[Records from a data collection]

┄┄┄┄┄┄

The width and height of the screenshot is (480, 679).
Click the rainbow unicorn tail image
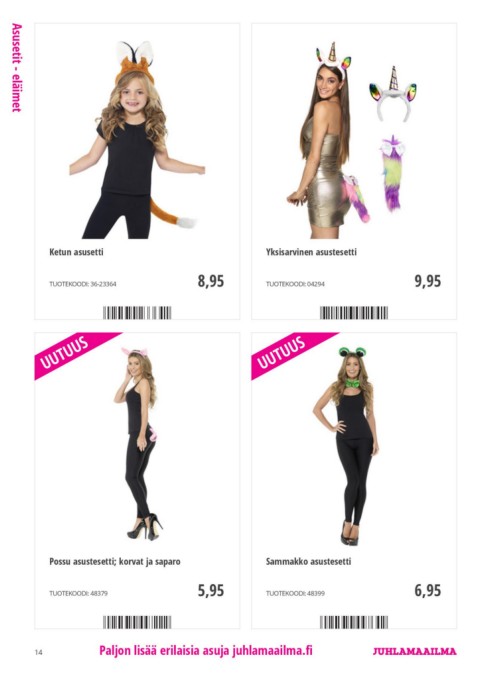click(x=393, y=173)
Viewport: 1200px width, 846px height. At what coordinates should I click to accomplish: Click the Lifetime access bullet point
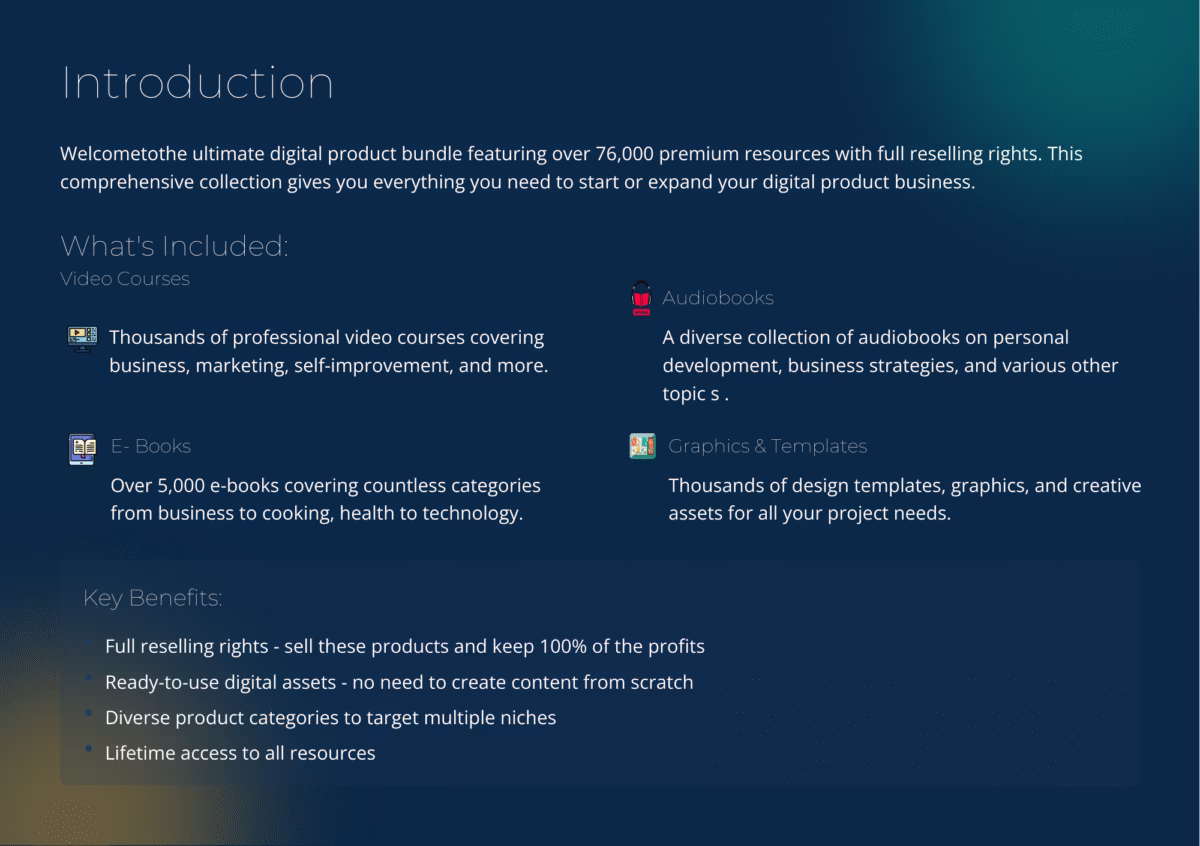coord(240,753)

┄┄┄┄┄┄

## Exercise
Reproduce exactly, and only, the lines that begin at the one containing "Click the rainbow unicorn tail image" and end with the final line of the data, both included, while omitting every picture.

## The completed task
Click the rainbow unicorn tail image
click(x=393, y=173)
Viewport: 1200px width, 846px height. At what coordinates should I click to accomplish: Click the Lifetime access bullet point
coord(240,753)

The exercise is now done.